Papa Francesco ha auspicato un impegno complessivo della comunità internazionale affinché tutta la popolazione mondiale possa accedere in egual misura alle cure mediche e ai vaccini…
Se noi fossimo in un mondo senza vincoli è ovvio che il vaccino sarebbe la soluzione migliore, ma siccome esistono dei vincoli pratici e logistici nel breve periodo servono soluzioni che funzionino, oltre a quelle ideali. Quindi si capisce che nei prossimi mesi, laddove non è possibile raggiungere tutti i continenti, dovremmo mettere in atto una combinazione di vaccini e di cure.
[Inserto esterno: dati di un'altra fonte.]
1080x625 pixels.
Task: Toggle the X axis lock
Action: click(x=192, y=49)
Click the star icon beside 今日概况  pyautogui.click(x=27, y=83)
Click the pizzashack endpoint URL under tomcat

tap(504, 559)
Pensiamo a quanto sia ardua una vaccinazione a tappeto, per tutte le varianti, in tutta l’Africa, in tutta l’Asia, in Cina, in India. Il buon senso e la ragion pratica, che hanno sempre contraddistinto la Chiesa, portano a dire che la strategia deve essere: vaccino più cure. Purché sia una strategia globale, inclusiva, non legata soltanto al reddito. Oggi ci stiamo accorgendo infatti che i Paesi ricchi, possono essere ricchi quanto vogliono ma rimangono molto vulnerabili se non affrontano un problema come la pandemia su scala globale. Questo è il grande messaggio di questa crisi pandemica: la ricchezza dei singoli, delle Nazioni, è insufficiente per gestire un problema così complesso e così diffuso.
Oltre al problema dei brevetti e dei monopoli c’è anche l’aspetto dei profitti delle multinazionali…
Non ci dimentichiamo che nel secondo dopoguerra, in una civiltà ancora meno avanzata rispetto alla nostra in termini di diritti umani, ci fu un intervento per ridistribuire gli enormi profitti delle imprese che avevo fatto i soldi con le armi. Il fatto che noi oggi non immaginiamo qualcosa di analogo per i profitti dei vaccini e delle cure legate al Covid, mi sembra davvero molto poco etico ed equo.